Most natural gas market participants are fully aware of and appreciate the price volatility that exists, especially in the winter and even more so in daily cash market trading. GPCM is a monthly model, so the larger, more volatile intra-month cash market price impacts are diminished. However, it is easy to infer that similar, or larger, price reductions due to greater availability of pipeline capacity would be seen intra-month – we will be working on our daily GPCM model and similar scenarios soon, so stayed tuned.

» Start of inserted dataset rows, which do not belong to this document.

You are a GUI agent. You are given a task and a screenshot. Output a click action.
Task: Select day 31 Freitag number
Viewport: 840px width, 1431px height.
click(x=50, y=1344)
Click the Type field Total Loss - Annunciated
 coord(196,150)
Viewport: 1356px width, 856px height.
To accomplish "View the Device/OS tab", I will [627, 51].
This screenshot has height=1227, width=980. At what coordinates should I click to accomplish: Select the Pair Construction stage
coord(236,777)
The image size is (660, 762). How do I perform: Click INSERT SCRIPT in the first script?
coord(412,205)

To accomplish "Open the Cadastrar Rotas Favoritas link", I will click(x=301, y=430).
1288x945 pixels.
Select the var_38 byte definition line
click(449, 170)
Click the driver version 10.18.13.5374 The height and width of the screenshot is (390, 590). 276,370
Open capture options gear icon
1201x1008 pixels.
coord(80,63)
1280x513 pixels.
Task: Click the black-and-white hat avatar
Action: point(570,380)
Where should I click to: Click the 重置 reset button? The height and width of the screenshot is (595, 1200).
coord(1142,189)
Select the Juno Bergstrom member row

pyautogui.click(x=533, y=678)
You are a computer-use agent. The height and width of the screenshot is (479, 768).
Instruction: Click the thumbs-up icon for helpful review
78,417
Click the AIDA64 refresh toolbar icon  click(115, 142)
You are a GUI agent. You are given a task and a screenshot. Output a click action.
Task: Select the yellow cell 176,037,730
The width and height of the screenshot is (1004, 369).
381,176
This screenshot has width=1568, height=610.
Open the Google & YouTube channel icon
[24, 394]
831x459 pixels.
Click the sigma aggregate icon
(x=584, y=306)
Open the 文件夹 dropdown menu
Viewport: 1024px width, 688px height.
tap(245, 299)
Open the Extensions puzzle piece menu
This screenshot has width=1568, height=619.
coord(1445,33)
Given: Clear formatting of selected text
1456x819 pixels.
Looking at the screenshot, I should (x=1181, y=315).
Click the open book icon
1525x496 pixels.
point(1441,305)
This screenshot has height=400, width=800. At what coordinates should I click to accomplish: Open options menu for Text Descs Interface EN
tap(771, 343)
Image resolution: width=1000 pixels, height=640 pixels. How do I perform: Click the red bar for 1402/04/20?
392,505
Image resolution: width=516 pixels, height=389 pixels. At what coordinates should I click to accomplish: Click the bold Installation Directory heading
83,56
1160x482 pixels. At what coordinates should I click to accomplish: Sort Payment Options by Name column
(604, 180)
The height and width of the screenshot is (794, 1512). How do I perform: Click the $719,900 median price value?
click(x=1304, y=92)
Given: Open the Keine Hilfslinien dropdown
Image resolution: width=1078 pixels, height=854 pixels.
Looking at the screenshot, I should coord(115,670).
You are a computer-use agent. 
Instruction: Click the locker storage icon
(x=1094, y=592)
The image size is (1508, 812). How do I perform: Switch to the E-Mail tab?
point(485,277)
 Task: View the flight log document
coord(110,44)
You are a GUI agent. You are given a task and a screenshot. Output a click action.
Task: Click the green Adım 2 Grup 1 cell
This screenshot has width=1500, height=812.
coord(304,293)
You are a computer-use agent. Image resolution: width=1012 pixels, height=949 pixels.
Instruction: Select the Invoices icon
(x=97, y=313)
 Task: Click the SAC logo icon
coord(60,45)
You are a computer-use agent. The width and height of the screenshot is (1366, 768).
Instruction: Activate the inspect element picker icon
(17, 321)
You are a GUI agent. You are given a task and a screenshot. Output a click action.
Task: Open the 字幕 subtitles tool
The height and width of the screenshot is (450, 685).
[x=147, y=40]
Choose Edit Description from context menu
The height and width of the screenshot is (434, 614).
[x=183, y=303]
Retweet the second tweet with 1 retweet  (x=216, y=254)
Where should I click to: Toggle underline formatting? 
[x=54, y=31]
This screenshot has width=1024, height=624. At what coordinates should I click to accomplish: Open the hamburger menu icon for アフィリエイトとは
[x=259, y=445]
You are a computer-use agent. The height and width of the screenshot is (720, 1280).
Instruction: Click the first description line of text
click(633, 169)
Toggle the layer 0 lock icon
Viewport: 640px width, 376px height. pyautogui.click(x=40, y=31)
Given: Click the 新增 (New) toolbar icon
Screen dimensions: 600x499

Another interesting result from this “infrastructure favorable” scenario is the increase in production from the Appalachian Basin (Figure 2). With more pipeline capacity starting up in late 2023, the Marcellus and Utica now have access to more takeaway capacity, which these plays are very willing to fill up.
The “stringent regulatory atmosphere” in our base case does allow for some pipelines to auto-expand but not until November 2024, and at a less aggressive pace, and only if a higher economic hurdle is achieved.
The resource base potential for these plays is unquestioned; however, the constraints are directly related to takeaway capacity, or the potential thereof.
Figure 2 – Appalachian Basin Production (MMcf/d)
So, what does all this mean for the consumer’s bottom line? Let’s take the case of Algonquin city-gate prices, which represents gas delivered to eastern Massachusetts. Assuming gas demand stayed constant at 2021 levels as reported by EIA, the lower Algonquin price[2] resulting from a conducive regulatory environment would reduce gas costs by nearly $300MM in 2024. From 2025 forward, the annual saving ranges from $82MM to $126MM or an average of over $102MM, annually. Lower gas prices also impact electricity costs. As an example, assuming a 7.5 MMBtu/MW-hr heat rate (a very efficient power generation unit), wholesale electricity prices would be more than $26/MW-hr lower in February 2024 and over $16/MW-hr lower in March 2024. At a 10.0 MMBtu/MW-hr heat rate, these savings increase to more than $35/MW-hr and $21/MW-hr, respectively.
In future scenarios we’ll address the Jones Act and how relaxing restrictions on vessel mandates would impact regional supply/demand balances and thus prices but for now, it’s obvious that allowing more pipeline infrastructure to be built, would provide significant price relief to consumers. Moreover, it’s been well documented how lower energy prices incentivize economic growth which leads to higher employment, a broader tax base and higher tax revenues. Clearly the political “corporate greed” tune is full of flat notes, and the true melodic sound is grounded in market fundamentals.
Concrete analytics and robust market simulations clearly demonstrate that competition and infrastructure development dramatically impact consumer costs. A more rigorous policy and cost/benefit analysis, prior to regulatory passage and implementation could significantly increase consumer benefit. Surely, consumers would much prefer cozy warmth and the sweet sound of savings – and add to that more robust economic growth!
[1] RBAC has several market simulation systems: GPCM® for North America and regional and G2M2® Market Simulator for Global Gas and LNG. For more info see https://rbac.com/products-and-services/
[2] Ignoring price elasticity implications and assuming that 2021 demand held constant through 2030 (approx. 381 Bcf/Year, per EIA data assuming December 2021 demand equals December 2020 demand).